| "I think most interview questions are similar nonsense." It's probably a good idea to be careful with your words when you admit that you don't know the answer to a question. First off: your example (random permutations of the same four words) doesn't require much memory at all. So if you think it does, you're wrong. You might overflow your counters, but that's a different problem. A stream of random gibberish is certainly more challenging. But the cardinality of the English language isn't infinite (the OED has about 230k words, and that's with lot of words that nobody ever uses), so even a naive solution doesn't require "unbounded memory", as long as you take the problem statement seriously and don't do something ridiculous. That would be good enough to pass an interview. But OK, let's say you do have a stream of random latin-encoded gibberish. What then? The problem statement is that you have to determine the top-10 words (or in this case "tokens") by frequency. The cardinality of the set is infinite, but the probability of duplication per token is small, and the output set is tiny. Do you really think you need unbounded storage? In any case, even if you think a problem is "nonsense", it's probably true that the interviewer has thought about it more than you have. The part that frustrates you is highly likely to be the bit worth probing. A bad candidate will bomb out immediately; a decent candidate will provide a solid, if not perfect solution; a great candidate will solve the problem, see the broader theoretical aspects, and investigate those as well. |
This is an example of a trap that interviewers run into when they try to arbitrarily reword questions.

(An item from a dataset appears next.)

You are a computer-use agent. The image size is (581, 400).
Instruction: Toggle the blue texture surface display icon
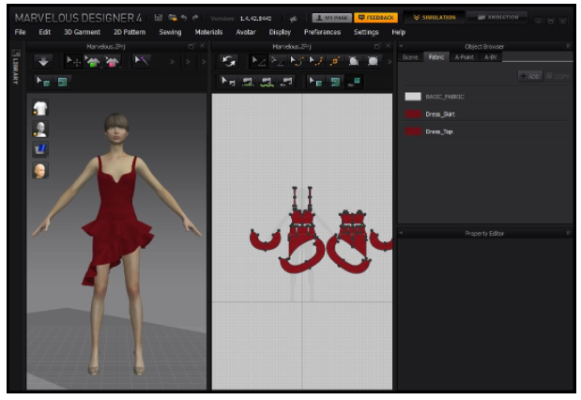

While I could be mistaken, an exact solution to the top-k problem requires O(N) space where N is the number of distinct items. I can trivially think of a stream of tokens that would defeat any reasonable computer in both available memory and general "storage" (ex: 1 quintillion distinct words, then the next 10 words are a duplicate of an existing word, then end of stream). Since you asked for an algorithm and not a heuristic, it's clear you are looking for an exact answer. So the answer is "Yes, I would need unbounded storage for the new question as asked". Since this is an interview, I'd expect that'd you'd want me to give you the technically correct, and accurate answer.
I've tripped up enough interviewers who have tried to slightly reword questions, but ended up changing their meaning.